Bees use their stingers in self defense and in defense of their brood. They don't use them for any other purpose. A stinger is located at the rear end of a bee. It is not like the sharp tongues or jaws of other insects like mosquitoes, horse flies or fleas. These insects use their piercing mouth parts for an entirely different purpose, primarily to obtain nutrition in the form of blood.
Ichneumonid wasps have an impressive appendage
at the rear end, but it isn't a stinger.
It is used only to lay eggs and it is called ovipositor
A stinger has a long and peculiar evolutionary history. Many millions of years ago there were wasps, ancestors of present day wasps and bees, which did not have stingers. They did have a long, pointy tube at the end of the abdomen which they used for laying eggs and got the name of ovipositor. Many wasps still use it for this only purpose. They inject an egg inside the body of another insect, for instance a fat, nutritious caterpillar. The wasp's baby grows surrounded by food and well protected inside the body of its victim. Ordinarily, it ends up killing its host. This is why they are considered something between a parasite and a predator and they are called parasitoids. Their victims are called hosts.

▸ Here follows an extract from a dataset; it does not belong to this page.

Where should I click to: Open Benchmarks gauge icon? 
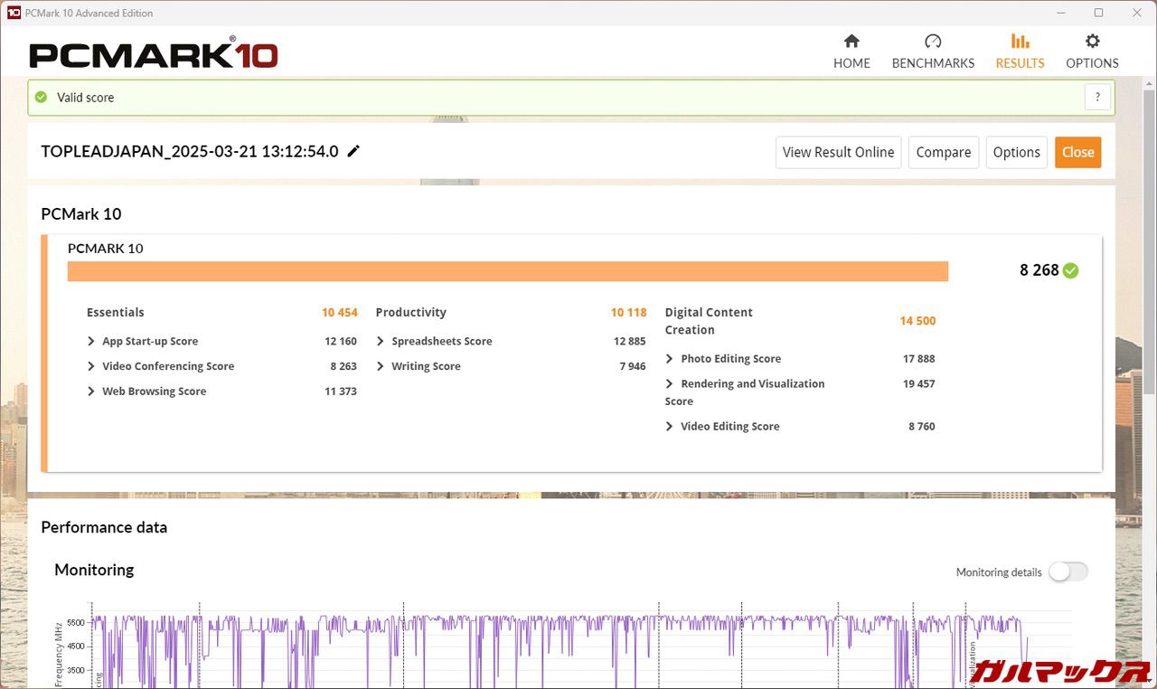point(933,42)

The hosts, in turn, developed defenses against their enemies. Many of the larvae hide themselves inside plant stems or under bark. So the wasps, had to come up with ways to overcome these defenses. Their ovipositors became stronger and longer. Other victims were able to fight back by squirming or biting their attackers back. So the wasps evolved substances that they could inject along with the egg. These substances paralyze the victim without killing it. Thus the progeny has fresh food at its disposal, rather than a decomposing corpse. And here is where the ovipositor took a curious turn.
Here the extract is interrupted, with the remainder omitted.